**TASK PROMPT:** Leaving out the pictures, retype exactly the lines from the one holding "You are a computer-use" through the end of the material.
----
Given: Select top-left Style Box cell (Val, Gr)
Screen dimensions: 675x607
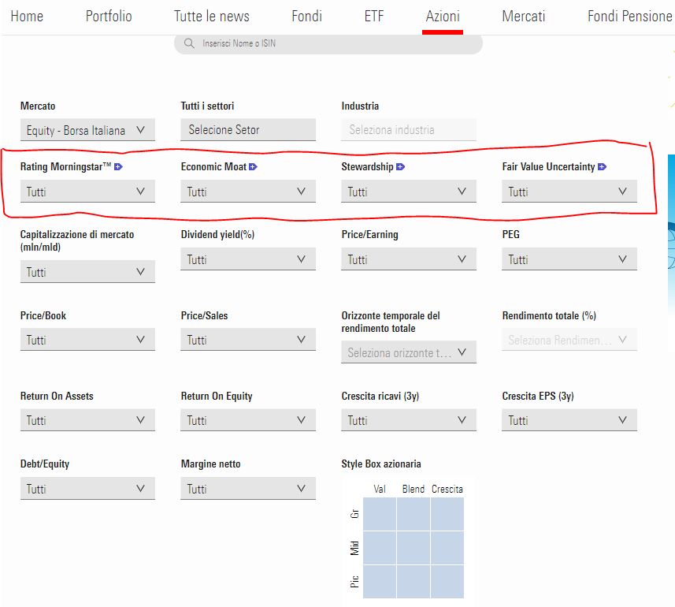Looking at the screenshot, I should [x=379, y=513].
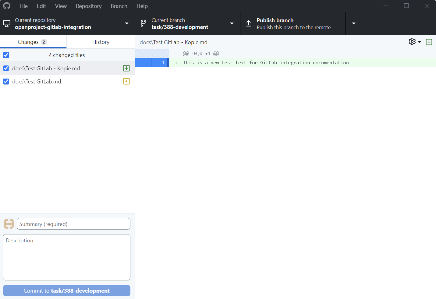Image resolution: width=436 pixels, height=299 pixels.
Task: Click the monitor icon next to Current repository
Action: (x=6, y=23)
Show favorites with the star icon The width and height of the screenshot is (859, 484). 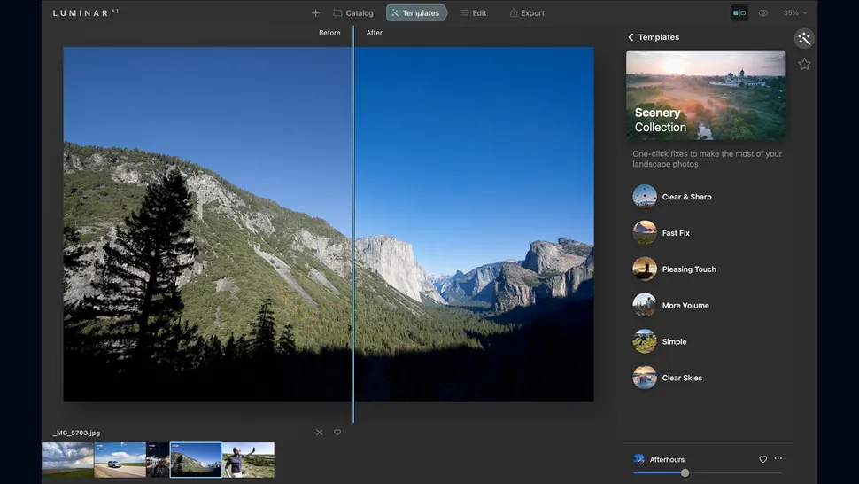[x=804, y=64]
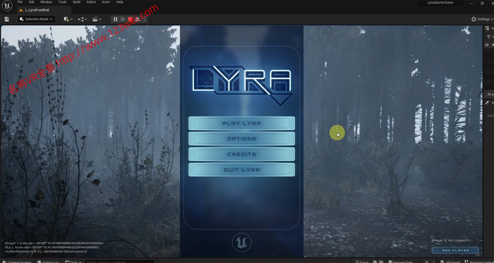Click the Trace icon in the status bar
Viewport: 494px width, 263px height.
point(362,262)
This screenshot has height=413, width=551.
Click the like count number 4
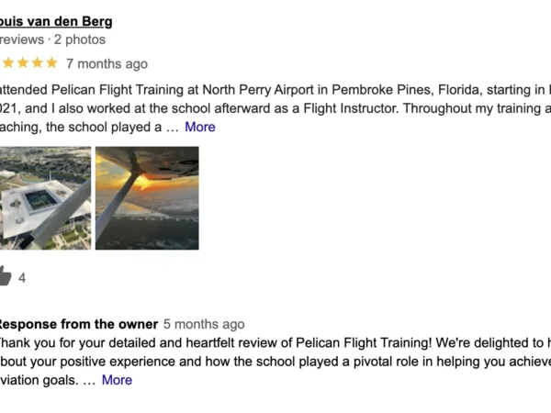22,278
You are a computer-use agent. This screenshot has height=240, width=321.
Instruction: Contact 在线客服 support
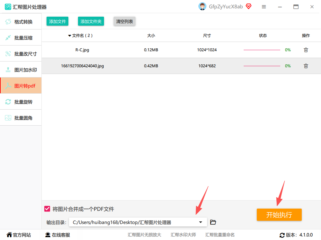[x=57, y=235]
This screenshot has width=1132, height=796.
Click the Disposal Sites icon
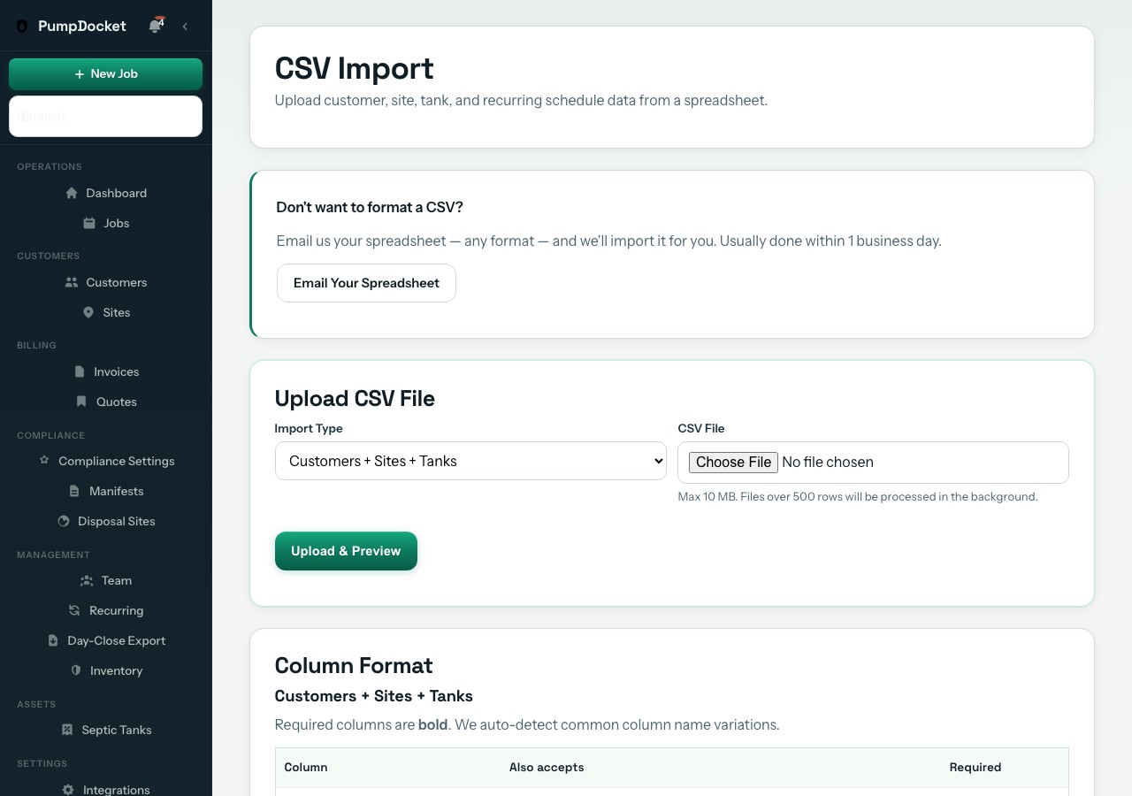tap(62, 521)
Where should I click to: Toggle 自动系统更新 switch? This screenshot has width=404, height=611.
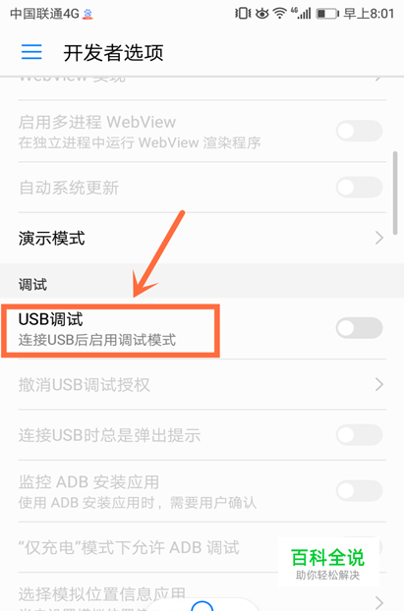pyautogui.click(x=359, y=188)
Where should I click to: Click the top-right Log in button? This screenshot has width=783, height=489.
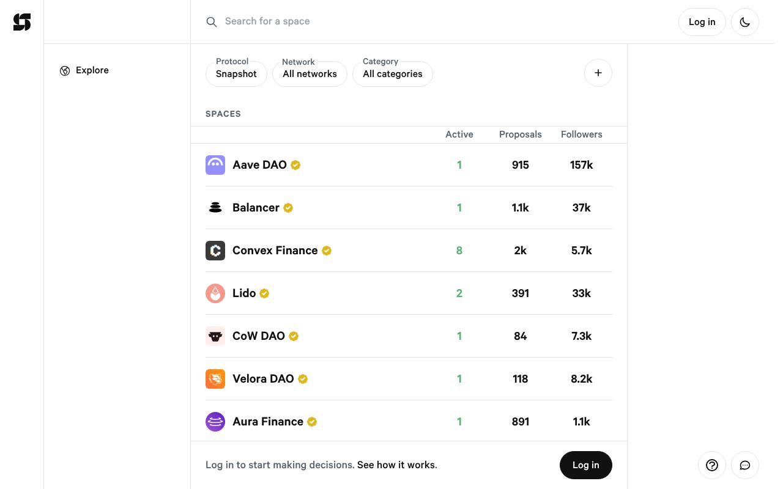click(x=702, y=22)
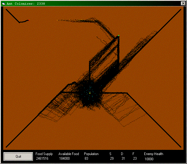The width and height of the screenshot is (187, 164).
Task: Close the Ant Coloniser window
Action: pos(183,3)
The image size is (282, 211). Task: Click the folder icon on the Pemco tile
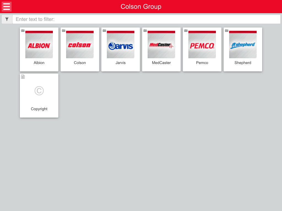[x=186, y=30]
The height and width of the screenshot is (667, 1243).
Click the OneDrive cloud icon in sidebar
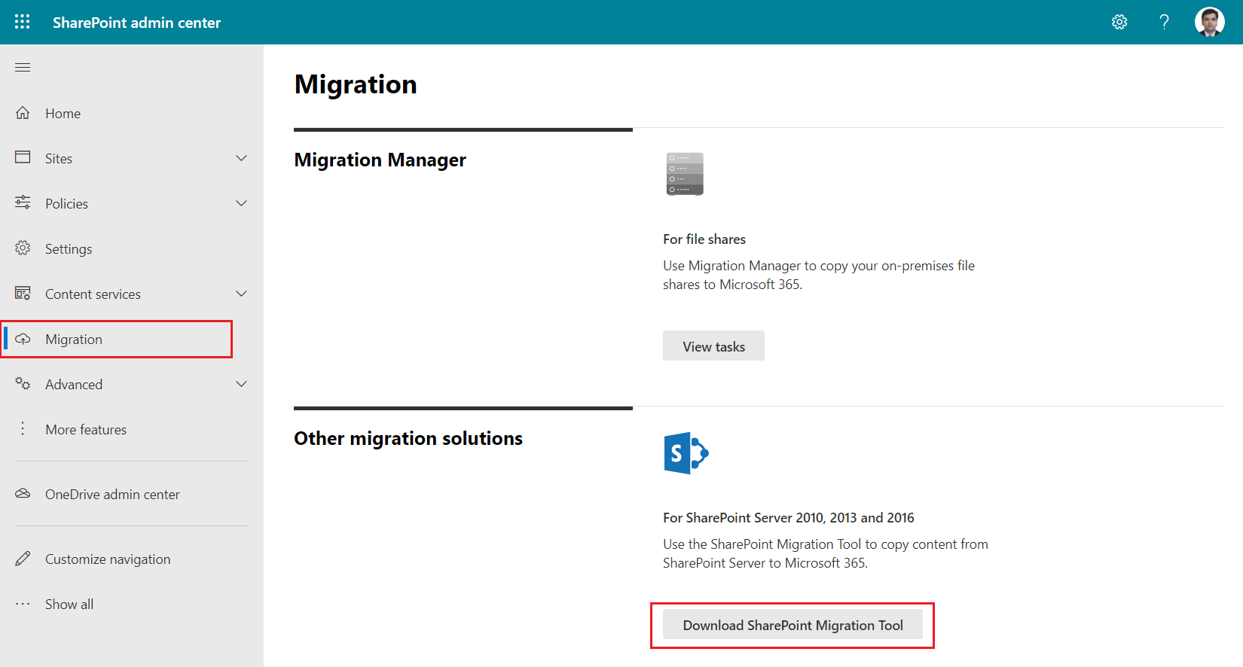coord(23,494)
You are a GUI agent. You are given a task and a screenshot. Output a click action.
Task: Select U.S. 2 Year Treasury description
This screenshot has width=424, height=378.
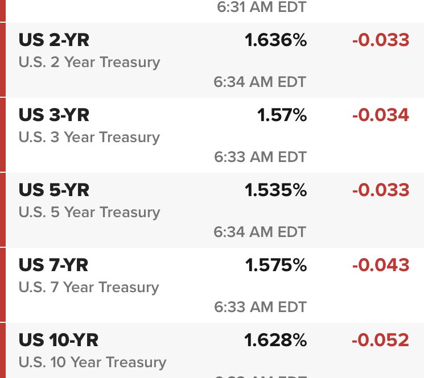(x=89, y=63)
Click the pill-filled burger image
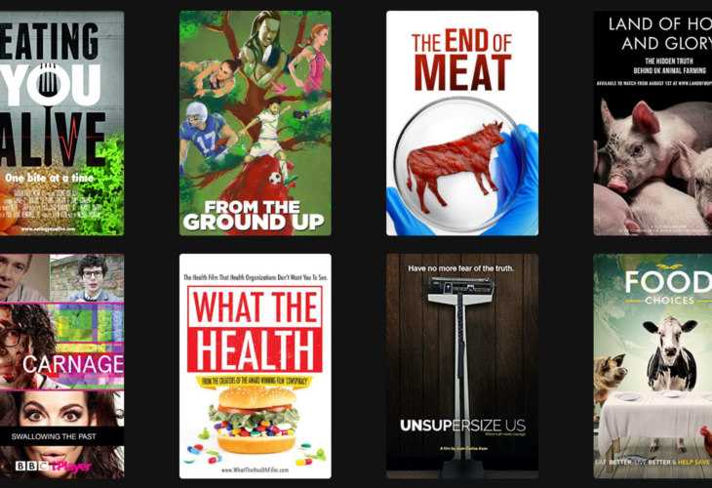The width and height of the screenshot is (712, 488). click(254, 420)
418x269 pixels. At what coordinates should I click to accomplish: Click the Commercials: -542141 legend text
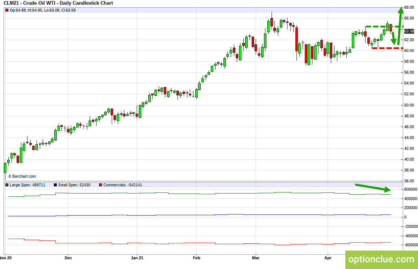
----
**SOLUTION TO THIS EXERCISE:**
You are a computer-use agent. This screenshot has height=240, width=321.
Instruction: Contact 在线客服 support
[x=57, y=235]
This screenshot has width=1132, height=796.
Click the Disposal Sites icon
tap(62, 521)
Where should I click to: Toggle 自动系统更新 switch? This screenshot has width=404, height=611.
pyautogui.click(x=359, y=188)
Where should I click to: Click the top-right Log in button? This screenshot has width=783, height=489.
click(x=702, y=22)
The width and height of the screenshot is (187, 164).
Task: Close the Ant Coloniser window
Action: pos(183,3)
The image size is (282, 211). Task: Click the folder icon on the Pemco tile
[x=186, y=30]
The height and width of the screenshot is (667, 1243).
Click the OneDrive cloud icon in sidebar
coord(23,494)
You are a GUI agent. You are given a task and a screenshot. Output a click action.
Task: Select U.S. 2 Year Treasury description
This screenshot has width=424, height=378.
(x=89, y=63)
Click the pill-filled burger image
The width and height of the screenshot is (712, 488). click(254, 420)
418x269 pixels. At what coordinates should I click to accomplish: Click the Commercials: -542141 legend text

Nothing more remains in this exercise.